Les premiers procès des manifestants arrêtés lors de la marche du 11 octobre ont abouti à de lourdes condamnations, alors que l’opposition maintient la pression avant la présidentielle du 25 octobre.
Les premiers procès des personnes arrêtées lors des manifestations du 11 octobre ont abouti à de lourdes condamnations, selon Me Jean-Chrysostome Blessy, secrétaire exécutif du PDCI-RDA chargé des questions judiciaires.
« 36 mois de prison, telle est la consigne donnée aux tribunaux concernant les interpellés de la marche du 11 octobre 2025 », a déclaré Me Blessy dans un message diffusé jeudi.
Deux femmes âgées également condamnées
Au tribunal de Dabou, 24 manifestants ont été jugés et tous déclarés coupables et condamnés à 36 mois de prison ferme, a précisé l’avocat. À Abidjan, l’audience n’a pu examiner l’ensemble des 85 inculpés : seuls 32 ont été jugés, parmi lesquels 4 ont été relaxés, tandis que 2 femmes âgées, condamnées à 36 mois avec sursis, ne purgeront pas de peine effective. Les 26 autres ont écopé de 36 mois d’emprisonnement ferme.
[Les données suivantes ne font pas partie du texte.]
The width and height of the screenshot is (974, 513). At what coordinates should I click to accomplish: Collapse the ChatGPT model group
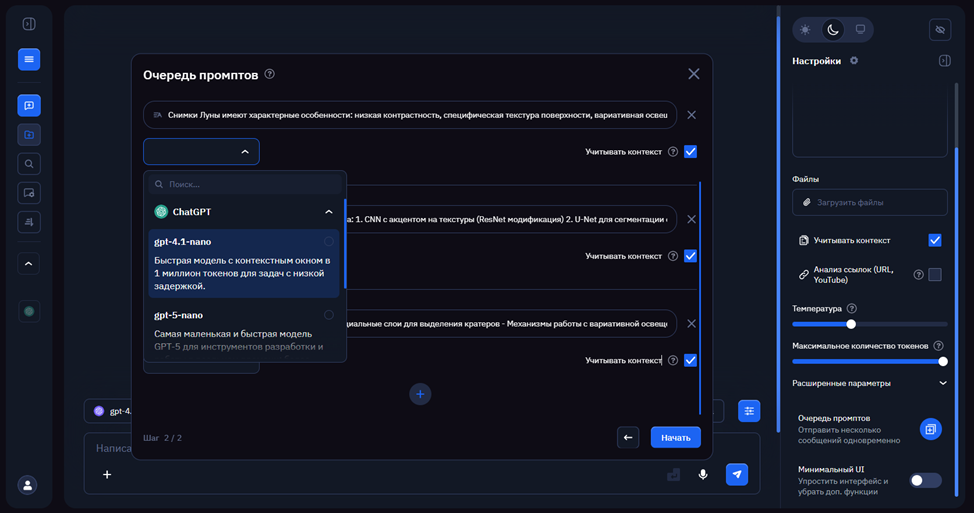tap(329, 212)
Le reste des inculpés sera jugé le 22 octobre 2025.
Les manifestants avaient été interpellés à Abidjan et Dabou lors d’une marche organisée par le Parti démocratique de Côte d’Ivoire (PDCI) et le Parti des Peuples Africains – Côte d’Ivoire (PPA-CI), interdite par les autorités.
Selon le ministère de l’Intérieur, 237 personnes avaient été arrêtées à Abidjan et 18 à Dabou. Ce jeudi soir, le procureur de la République près le tribunal d’Abidjan et directeur de la section antiterroriste, Oumar Braman Koné, a toutefois confirmé qu’environ 700 personnes avaient été interpellées dans le cadre de ces manifestations, notamment à Abidjan et dans plusieurs villes de l’intérieur du pays.
“Libération immédiate”
Alors que le Front commun a déjà annoncé une nouvelle mobilisation pour le 18 octobre, Amnesty International a appelé le jeudi les autorités ivoiriennes à mettre fin à la répression des manifestations pacifiques et à garantir le droit de réunion, alors que l’élection présidentielle du 25 octobre approche.
L’organisation dénonce des interdictions jugées arbitraires et des arrestations massives survenues lors des récentes mobilisations de l’opposition.
« Toute personne détenue pour le simple fait d’avoir exercé pacifiquement ses droits humains doit être libérée immédiatement », a insisté Marceau Sivieude, directeur régional d’Amnesty International pour l’Afrique de l’Ouest et du Centre.